▸ **Try it**: Please give back only the lines below from the one containing "Where should I click to: Click the 20" to the one containing "You are a computer-use agent. Viewport: 750px", each repeated word for word, both ends included.
======== Task input
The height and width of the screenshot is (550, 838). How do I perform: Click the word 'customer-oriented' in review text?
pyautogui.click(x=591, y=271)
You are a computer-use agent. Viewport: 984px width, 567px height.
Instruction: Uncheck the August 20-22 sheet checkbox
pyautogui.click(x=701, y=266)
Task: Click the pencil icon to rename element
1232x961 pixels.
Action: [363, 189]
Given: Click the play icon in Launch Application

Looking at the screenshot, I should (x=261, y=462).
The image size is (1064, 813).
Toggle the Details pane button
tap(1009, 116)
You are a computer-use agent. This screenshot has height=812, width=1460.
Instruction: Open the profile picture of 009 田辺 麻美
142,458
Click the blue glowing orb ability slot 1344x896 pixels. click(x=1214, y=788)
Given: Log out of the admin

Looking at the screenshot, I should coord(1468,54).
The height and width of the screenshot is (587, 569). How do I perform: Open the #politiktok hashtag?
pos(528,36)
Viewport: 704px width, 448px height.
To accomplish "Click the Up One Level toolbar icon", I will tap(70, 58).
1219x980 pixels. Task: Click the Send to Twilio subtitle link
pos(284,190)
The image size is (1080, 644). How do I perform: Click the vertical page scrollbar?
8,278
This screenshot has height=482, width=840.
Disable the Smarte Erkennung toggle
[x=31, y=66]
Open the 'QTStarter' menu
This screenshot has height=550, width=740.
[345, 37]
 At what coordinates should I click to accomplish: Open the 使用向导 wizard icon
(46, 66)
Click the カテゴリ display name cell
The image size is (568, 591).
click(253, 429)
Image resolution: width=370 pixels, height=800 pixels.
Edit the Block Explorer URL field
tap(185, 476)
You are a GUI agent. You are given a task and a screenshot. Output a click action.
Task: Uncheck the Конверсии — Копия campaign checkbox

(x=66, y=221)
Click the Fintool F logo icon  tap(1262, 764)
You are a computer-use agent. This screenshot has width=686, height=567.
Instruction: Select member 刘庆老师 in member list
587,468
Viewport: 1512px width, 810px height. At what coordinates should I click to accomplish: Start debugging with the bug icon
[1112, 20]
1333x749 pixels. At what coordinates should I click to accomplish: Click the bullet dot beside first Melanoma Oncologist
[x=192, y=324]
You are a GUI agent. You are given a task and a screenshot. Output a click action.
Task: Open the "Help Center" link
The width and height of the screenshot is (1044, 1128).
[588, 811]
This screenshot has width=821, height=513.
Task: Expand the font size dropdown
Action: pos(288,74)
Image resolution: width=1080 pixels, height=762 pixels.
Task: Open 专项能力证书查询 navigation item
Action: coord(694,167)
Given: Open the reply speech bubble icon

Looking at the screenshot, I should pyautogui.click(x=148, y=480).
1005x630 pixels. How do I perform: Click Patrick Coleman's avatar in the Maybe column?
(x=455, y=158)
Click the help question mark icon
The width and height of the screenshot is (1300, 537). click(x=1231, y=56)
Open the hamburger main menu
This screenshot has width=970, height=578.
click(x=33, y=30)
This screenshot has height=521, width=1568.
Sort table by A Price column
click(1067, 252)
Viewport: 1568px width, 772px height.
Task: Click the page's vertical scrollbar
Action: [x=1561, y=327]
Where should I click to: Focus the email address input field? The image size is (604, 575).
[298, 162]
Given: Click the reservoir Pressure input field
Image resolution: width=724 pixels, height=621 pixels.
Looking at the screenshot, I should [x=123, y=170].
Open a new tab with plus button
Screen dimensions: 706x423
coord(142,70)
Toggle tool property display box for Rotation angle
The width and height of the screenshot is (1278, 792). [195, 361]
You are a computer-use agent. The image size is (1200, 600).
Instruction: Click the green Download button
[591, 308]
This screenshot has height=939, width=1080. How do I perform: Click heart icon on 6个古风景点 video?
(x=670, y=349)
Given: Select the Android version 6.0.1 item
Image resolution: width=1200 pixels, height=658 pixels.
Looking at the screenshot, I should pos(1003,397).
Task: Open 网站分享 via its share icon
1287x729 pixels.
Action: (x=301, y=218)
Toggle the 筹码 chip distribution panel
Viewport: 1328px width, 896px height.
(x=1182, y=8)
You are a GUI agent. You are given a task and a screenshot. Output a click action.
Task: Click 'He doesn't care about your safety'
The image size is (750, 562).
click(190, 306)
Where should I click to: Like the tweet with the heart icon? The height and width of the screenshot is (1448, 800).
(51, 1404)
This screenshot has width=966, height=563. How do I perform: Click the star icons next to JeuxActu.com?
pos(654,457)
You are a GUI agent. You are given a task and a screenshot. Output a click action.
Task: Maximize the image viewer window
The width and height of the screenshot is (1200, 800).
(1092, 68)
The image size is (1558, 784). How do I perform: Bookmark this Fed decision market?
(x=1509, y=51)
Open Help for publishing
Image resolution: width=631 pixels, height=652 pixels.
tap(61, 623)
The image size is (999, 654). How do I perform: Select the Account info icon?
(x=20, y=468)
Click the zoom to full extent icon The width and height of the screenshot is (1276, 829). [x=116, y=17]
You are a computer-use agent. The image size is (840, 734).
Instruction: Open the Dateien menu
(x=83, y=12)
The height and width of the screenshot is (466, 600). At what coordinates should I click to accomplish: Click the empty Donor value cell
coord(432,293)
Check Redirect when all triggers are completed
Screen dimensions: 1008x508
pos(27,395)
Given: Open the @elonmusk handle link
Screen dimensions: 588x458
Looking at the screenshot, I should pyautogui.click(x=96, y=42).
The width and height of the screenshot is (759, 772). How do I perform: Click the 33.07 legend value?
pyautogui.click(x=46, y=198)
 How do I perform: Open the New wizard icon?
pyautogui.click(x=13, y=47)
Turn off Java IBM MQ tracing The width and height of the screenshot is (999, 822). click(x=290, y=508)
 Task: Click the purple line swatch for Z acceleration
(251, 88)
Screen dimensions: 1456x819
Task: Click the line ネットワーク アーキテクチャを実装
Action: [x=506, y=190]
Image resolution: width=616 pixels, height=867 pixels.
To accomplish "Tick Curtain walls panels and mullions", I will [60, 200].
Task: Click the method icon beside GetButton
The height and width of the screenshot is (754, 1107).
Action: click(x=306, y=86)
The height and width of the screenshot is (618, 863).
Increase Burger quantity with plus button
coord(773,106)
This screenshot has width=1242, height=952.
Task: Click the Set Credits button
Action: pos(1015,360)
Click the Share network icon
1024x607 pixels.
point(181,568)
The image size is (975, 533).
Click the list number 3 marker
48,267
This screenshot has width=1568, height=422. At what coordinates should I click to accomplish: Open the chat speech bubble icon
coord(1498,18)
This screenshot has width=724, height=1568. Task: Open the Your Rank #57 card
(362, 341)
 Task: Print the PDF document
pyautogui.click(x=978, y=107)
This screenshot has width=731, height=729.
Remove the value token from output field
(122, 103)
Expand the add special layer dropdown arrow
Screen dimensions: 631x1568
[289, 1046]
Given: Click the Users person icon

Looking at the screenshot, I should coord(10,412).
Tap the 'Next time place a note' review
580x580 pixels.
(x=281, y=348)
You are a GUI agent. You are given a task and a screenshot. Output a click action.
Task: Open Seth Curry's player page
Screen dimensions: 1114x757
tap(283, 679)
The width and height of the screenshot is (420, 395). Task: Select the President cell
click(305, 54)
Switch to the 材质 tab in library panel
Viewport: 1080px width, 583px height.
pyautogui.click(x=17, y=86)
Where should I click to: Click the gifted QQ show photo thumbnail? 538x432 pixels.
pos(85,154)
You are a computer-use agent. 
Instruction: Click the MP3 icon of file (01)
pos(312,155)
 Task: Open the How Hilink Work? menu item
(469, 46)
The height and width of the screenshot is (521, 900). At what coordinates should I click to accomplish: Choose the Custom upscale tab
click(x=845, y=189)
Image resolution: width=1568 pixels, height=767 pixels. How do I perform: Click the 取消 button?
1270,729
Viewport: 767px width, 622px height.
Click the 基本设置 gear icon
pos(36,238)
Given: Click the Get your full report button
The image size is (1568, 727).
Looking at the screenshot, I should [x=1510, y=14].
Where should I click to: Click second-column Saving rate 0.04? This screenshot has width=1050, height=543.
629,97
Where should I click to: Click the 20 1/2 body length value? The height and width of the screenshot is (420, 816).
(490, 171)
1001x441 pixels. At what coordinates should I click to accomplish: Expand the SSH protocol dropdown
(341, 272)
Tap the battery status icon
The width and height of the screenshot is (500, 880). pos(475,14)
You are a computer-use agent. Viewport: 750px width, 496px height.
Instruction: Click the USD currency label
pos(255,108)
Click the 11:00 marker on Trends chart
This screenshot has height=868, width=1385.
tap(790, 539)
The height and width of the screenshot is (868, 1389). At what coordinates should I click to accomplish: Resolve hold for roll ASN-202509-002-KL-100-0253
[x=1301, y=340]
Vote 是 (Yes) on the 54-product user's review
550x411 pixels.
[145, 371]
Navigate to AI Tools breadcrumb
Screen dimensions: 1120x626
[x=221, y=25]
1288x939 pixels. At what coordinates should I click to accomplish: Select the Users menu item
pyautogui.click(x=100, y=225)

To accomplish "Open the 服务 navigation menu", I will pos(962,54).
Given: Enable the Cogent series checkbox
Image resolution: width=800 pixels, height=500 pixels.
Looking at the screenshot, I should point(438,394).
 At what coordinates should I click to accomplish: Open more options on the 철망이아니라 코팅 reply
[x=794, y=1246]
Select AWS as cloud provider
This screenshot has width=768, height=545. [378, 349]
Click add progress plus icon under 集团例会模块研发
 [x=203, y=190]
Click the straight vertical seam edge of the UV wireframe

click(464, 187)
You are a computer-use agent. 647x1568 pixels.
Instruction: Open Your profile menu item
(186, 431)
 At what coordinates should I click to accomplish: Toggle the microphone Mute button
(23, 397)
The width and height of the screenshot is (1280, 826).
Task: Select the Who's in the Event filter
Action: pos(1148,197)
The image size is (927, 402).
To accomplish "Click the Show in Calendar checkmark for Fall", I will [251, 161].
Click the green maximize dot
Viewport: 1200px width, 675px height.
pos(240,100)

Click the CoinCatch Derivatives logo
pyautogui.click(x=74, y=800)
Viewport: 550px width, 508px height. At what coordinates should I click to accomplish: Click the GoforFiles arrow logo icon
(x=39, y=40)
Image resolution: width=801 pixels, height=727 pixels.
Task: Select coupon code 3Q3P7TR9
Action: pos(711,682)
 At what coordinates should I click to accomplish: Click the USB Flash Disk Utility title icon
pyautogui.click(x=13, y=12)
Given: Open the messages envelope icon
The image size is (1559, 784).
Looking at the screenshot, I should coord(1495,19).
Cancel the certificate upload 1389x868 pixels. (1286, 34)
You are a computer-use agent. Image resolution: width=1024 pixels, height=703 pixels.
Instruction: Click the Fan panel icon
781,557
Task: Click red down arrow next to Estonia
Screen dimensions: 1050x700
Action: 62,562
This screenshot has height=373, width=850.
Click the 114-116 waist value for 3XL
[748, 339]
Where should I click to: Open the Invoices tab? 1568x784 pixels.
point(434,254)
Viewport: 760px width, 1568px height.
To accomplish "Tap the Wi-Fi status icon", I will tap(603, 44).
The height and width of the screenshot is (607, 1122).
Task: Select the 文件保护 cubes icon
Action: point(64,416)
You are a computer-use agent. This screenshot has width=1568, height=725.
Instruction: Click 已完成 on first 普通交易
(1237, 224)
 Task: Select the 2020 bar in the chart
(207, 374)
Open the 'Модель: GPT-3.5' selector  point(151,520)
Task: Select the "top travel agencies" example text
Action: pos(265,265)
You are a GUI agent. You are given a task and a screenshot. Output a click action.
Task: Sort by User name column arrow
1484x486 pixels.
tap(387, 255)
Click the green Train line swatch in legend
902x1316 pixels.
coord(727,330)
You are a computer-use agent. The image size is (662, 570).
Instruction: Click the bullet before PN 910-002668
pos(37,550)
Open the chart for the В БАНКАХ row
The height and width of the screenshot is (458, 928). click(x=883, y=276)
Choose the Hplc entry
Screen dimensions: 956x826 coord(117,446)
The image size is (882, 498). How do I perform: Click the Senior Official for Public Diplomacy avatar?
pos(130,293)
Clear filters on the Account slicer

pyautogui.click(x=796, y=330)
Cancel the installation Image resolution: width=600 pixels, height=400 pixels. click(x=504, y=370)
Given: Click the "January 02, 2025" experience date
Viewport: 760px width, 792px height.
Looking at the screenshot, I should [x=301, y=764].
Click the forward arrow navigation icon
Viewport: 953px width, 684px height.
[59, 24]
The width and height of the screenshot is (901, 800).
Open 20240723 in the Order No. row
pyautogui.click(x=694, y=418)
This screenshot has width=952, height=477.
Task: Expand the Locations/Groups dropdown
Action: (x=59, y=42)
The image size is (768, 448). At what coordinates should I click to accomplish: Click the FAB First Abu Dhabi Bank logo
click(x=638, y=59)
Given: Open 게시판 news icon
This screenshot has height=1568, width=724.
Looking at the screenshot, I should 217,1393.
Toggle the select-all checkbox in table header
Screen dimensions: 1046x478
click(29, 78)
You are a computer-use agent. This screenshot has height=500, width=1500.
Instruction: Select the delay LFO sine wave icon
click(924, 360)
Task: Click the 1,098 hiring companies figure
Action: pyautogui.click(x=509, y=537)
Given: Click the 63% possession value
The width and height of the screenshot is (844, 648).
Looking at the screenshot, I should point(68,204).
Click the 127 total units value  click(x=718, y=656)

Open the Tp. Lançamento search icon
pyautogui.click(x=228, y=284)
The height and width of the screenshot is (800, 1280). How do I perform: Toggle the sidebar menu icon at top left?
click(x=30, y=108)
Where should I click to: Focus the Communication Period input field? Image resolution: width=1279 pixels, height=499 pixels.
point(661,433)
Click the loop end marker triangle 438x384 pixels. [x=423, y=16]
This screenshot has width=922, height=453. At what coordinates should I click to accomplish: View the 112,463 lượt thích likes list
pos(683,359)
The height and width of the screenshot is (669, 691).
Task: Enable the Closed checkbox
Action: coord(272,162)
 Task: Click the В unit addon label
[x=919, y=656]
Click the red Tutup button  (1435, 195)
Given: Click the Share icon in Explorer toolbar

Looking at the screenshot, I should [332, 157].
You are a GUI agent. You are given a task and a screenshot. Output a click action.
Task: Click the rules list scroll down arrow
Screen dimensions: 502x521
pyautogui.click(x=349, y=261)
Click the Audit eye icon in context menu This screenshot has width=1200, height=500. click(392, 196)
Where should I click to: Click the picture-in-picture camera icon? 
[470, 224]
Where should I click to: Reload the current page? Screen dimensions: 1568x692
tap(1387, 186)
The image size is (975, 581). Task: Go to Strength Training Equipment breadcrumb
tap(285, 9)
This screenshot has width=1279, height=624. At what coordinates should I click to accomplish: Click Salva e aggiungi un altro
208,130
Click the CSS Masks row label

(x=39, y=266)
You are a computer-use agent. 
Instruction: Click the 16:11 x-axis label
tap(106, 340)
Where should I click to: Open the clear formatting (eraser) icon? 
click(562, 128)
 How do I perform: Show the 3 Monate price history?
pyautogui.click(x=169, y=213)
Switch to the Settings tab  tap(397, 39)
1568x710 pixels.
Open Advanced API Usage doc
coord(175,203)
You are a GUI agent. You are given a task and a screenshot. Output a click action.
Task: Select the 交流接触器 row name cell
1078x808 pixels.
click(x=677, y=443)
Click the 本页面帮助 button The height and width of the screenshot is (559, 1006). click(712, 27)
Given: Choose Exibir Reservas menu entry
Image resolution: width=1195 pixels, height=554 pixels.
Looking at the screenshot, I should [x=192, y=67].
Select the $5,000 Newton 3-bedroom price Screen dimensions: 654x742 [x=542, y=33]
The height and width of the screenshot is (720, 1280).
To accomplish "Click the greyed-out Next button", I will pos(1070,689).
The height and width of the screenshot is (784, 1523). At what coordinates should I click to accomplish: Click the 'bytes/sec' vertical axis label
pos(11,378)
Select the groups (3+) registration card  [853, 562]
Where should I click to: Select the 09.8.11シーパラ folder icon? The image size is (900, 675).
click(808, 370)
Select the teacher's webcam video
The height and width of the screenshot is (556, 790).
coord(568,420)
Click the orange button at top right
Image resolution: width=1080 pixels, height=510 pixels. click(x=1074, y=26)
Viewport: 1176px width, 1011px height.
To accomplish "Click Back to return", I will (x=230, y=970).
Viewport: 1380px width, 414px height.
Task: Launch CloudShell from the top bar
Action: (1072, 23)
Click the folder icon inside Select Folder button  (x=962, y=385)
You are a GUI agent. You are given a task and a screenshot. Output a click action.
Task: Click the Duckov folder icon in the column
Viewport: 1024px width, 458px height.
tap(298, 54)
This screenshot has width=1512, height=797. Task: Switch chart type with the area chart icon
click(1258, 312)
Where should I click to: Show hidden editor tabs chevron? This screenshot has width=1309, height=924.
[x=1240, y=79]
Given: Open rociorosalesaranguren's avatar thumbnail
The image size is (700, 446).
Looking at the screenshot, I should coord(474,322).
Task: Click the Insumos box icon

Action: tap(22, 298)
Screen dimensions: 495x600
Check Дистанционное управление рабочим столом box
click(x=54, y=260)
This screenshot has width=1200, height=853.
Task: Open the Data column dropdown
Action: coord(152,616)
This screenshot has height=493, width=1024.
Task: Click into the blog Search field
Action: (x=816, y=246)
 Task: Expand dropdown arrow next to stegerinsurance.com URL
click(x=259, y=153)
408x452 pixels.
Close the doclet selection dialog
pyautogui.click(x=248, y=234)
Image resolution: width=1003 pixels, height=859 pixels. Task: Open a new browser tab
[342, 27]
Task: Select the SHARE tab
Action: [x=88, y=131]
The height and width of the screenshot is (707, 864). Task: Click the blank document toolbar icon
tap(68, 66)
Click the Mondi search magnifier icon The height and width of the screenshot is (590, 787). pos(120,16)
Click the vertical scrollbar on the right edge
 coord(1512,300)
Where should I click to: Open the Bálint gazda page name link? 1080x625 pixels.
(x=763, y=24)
================
▸ **Task response**:
Where should I click to: Click the 20 1/2 body length value? The height and width of the screenshot is (420, 816).
(490, 171)
1001x441 pixels. At what coordinates should I click to accomplish: Expand the SSH protocol dropdown
(341, 272)
Tap the battery status icon
The width and height of the screenshot is (500, 880). pos(475,14)
You are a computer-use agent. Viewport: 750px width, 496px height.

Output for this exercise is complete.